The Probate Process

Probate can be a lengthy process. The amount of time it takes to complete will depend on the complexity of the estate and whether or not any issues such as claims made by people who aren’t mentioned in the Will are raised at any point.

On average probate will take between six and nine months to complete, this can end up being substantially longer, however, if complications arise.

The best way to ensure that everything gets done quickly and efficiently, and that all foreseeable problems are prepared for, is to instruct a probate solicitor to take charge of the process.

Stages of Probate

There are four main stages in the probate process in the UK.

Inventory

First of all everything the deceased person owned needs to be gathered together and valued, so that the entire estates worth can be ascertained. This needs to be done for tax purposes and to ensure that nothing gets missed. Complications at this stage can occur if property is located abroad or if any assets mentioned in a Will cannot be found.

Grant of Probate Application

Before access to bank and building society accounts or other private property will be granted the probate office needs to be satisfied that there is no fraud or other subversive activities going on.
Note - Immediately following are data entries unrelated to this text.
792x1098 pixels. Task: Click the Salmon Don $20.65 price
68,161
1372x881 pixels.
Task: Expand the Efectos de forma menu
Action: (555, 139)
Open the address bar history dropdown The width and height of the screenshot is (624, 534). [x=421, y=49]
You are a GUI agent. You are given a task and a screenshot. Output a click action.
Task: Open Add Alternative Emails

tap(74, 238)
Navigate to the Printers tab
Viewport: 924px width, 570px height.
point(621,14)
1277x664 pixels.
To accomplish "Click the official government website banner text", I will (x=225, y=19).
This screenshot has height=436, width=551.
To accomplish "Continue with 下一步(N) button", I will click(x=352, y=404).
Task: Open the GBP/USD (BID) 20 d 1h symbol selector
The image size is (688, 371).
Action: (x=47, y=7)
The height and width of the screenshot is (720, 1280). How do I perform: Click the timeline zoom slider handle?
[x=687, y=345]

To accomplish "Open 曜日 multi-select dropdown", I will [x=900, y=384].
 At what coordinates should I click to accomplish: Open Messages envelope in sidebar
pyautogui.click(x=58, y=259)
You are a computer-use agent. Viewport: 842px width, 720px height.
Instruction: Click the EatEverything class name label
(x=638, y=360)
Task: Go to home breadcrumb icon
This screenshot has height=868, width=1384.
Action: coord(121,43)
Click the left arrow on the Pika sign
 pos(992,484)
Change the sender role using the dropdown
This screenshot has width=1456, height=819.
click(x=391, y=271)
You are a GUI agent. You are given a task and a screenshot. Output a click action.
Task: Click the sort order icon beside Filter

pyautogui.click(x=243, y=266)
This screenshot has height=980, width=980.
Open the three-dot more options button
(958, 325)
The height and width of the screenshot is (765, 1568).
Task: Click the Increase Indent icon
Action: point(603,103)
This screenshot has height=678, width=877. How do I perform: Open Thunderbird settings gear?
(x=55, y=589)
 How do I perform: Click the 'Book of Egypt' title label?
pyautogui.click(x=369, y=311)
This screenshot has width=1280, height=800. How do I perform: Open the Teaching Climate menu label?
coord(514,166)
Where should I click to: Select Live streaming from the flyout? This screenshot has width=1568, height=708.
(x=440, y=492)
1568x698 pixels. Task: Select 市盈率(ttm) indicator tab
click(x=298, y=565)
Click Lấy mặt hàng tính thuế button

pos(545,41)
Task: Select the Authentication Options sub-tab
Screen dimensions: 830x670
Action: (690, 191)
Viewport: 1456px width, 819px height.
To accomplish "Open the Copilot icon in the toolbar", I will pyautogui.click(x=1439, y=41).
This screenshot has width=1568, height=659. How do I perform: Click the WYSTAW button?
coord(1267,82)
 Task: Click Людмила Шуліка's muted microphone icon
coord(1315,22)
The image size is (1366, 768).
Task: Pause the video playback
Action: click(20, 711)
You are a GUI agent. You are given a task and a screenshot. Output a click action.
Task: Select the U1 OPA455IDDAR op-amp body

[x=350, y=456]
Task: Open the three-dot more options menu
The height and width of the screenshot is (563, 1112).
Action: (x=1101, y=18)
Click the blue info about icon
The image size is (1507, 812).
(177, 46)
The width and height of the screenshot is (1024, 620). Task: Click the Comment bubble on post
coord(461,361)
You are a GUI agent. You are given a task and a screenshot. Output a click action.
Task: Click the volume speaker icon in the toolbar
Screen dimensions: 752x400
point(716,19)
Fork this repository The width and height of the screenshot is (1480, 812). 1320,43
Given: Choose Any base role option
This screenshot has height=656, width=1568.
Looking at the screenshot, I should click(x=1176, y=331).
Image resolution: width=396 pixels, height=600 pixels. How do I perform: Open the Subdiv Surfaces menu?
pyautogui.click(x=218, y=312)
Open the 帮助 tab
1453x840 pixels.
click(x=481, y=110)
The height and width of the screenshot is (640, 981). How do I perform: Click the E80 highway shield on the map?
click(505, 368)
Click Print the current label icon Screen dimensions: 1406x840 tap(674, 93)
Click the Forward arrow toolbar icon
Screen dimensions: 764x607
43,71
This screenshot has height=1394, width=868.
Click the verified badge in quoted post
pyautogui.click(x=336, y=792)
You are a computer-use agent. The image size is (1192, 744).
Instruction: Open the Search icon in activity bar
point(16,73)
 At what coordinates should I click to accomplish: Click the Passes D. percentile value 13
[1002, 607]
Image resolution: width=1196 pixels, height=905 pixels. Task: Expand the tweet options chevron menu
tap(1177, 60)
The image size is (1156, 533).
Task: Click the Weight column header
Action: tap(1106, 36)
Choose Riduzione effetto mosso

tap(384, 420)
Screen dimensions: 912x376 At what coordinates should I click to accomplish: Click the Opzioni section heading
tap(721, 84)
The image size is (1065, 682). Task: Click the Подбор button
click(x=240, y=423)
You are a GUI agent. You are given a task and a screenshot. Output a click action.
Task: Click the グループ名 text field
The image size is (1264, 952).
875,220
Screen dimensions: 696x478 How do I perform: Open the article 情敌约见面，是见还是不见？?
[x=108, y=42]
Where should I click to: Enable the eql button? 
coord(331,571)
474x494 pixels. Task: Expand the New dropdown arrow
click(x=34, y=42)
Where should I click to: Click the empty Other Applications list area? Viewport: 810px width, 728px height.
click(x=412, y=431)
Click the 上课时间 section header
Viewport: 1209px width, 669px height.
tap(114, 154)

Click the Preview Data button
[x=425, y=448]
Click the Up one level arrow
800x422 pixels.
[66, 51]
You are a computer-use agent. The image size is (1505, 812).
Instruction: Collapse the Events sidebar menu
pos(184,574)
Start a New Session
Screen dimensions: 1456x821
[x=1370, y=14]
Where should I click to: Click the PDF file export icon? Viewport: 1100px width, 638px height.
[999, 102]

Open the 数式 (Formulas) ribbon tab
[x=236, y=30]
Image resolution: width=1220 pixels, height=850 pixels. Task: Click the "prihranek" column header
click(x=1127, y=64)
They will need to see various documents and conduct a face to face interview with the applicant; once this is done they will issue a Grant of Representation, which gives the executor all the necessary authority.

Administration

Before the redistribution can begin, the affairs of the deceased person need to be put in order. Any debts must be settled and inheritance tax calculated and paid if necessary.

Redistribution

Finally, the property and possessions can be handed out to the people who are entitled to them. Executors must keep records of all payments and transfers made to avoid future problems.